**WHAT NEEDS TO BE DONE:**
Exactly as written, set down each line of the data below except its pictures.
___ DATA SUPPLIED
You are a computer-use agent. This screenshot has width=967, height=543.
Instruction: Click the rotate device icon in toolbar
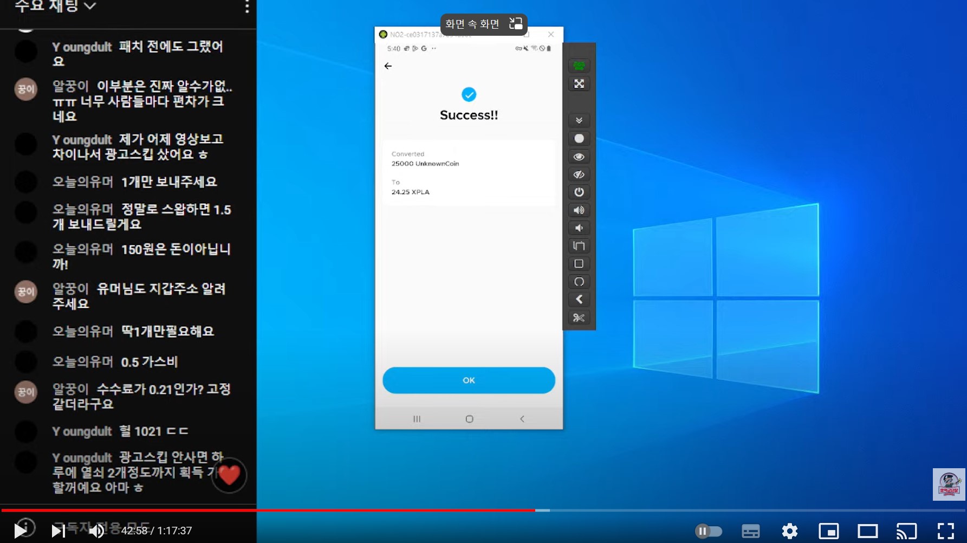pyautogui.click(x=579, y=246)
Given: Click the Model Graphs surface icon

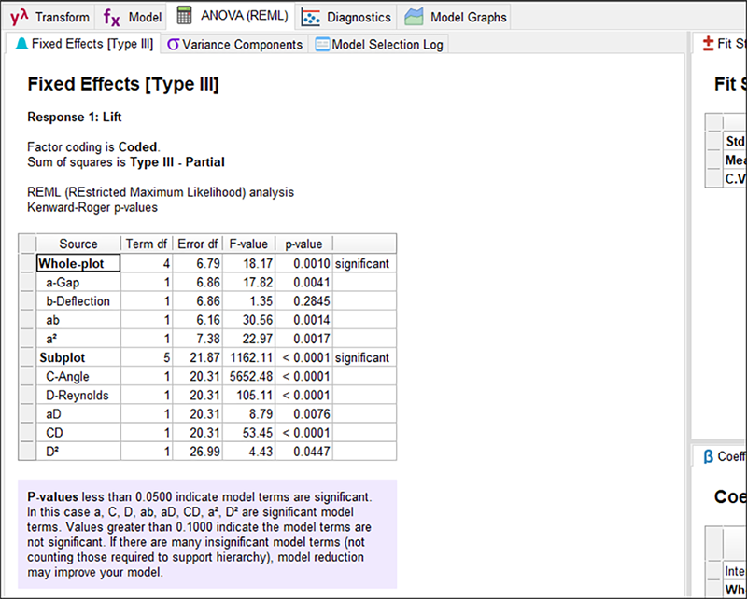Looking at the screenshot, I should 415,17.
______
**TASK ANSWER:**
You are a computer-use agent. This screenshot has width=967, height=543.
Instruction: Click the rotate device icon in toolbar
pyautogui.click(x=579, y=246)
Given: Click the Model Graphs surface icon

Looking at the screenshot, I should 415,17.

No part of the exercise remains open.